Unlike the African American community that they view as united and vocal in their fight against racism, Asian Americans tend not to come together around these issues. As a result, Asian American women reported feeling as though they were invisible.
One exception to this may be in the current debate around potential discrimination in college admissions.
“Asian Americans feel very strongly that the college entrance exam system in this country is unfair to them,” said Hahm, who notes that the stress of the issue is worsened by the fact that SAT scores and college admissions tend to be a significant metric of achievement and reward for Asian American families.
“They believe the bar is set even higher for them as Asian Americans, which means they end up competing against one another.”
The final trap in the map is called “Suffering Alone Trap,” which alludes to the women’s help-seeking behavior. Hahm’s study of 701 AIP women showed that only one third of the high-risk mental health group who has current depression symptoms and history of suicidal ideation sought mental health treatment, and only 15 percent of that group saw therapist at least 8 times in the past year.
Part of the explanation is that Asian families, like so many cultures, are affected by stigma and tend to dismiss mental illness.
Another is that those who do seek help report that western style psychotherapy treatments were not very helpful.
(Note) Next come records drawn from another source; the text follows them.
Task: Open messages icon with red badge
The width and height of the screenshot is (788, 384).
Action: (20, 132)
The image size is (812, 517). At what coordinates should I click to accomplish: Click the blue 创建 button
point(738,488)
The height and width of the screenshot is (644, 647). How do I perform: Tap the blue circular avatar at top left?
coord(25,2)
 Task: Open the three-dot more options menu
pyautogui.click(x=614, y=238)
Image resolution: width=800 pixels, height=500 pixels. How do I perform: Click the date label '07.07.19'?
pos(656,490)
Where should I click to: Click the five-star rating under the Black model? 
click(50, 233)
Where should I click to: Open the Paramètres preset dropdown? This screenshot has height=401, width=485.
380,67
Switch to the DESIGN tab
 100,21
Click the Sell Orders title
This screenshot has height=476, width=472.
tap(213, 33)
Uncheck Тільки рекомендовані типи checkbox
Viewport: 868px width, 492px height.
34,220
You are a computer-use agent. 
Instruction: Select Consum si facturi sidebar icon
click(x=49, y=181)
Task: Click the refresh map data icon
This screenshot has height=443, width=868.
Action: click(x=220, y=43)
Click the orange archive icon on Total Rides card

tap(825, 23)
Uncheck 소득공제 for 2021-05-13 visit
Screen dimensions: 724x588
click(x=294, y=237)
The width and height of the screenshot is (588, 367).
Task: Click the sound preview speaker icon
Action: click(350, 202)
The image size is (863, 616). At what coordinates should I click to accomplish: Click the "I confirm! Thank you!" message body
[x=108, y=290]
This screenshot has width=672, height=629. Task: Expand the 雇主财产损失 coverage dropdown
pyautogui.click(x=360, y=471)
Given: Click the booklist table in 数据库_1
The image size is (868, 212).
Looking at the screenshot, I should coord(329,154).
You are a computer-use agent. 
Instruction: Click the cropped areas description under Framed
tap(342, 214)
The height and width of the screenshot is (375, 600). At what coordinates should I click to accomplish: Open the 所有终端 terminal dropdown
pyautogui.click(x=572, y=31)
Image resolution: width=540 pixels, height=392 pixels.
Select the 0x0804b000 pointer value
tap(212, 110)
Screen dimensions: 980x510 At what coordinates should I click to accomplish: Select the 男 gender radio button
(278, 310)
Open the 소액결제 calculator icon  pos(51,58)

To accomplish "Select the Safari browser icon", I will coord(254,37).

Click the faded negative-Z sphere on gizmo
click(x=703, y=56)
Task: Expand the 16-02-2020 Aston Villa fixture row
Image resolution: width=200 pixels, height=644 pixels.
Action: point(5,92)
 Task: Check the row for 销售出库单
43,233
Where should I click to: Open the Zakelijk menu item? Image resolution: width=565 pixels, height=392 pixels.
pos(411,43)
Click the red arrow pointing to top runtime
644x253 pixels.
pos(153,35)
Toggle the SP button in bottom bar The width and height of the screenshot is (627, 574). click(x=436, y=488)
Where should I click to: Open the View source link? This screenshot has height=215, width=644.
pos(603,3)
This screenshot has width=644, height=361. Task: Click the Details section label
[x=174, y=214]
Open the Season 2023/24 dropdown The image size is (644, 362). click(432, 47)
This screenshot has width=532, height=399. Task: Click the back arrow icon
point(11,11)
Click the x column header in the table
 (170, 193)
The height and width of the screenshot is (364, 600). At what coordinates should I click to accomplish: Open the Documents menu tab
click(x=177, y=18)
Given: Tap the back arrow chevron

The latter has led Hahm to recruit Asian American counselors to the AWARE program and to train others in the unique issues this population group has experienced. Hahm hopes that this is where “The Disempowerment Trap Map” can be an instructive and effective tool to unlock the multi-dimension of the traps.
“The map is meant to help counselors and clients begin the healing process of understanding and addressing the complex and interrelated experiences that influence the mental health of this particular population.”
The success of the program thus far has encouraged Hahm to actively promote AWARE on other college campuses. A big motivation she said, has to do with access to the population. “Where do you find concentrations of young Asian American women? In higher education of course.”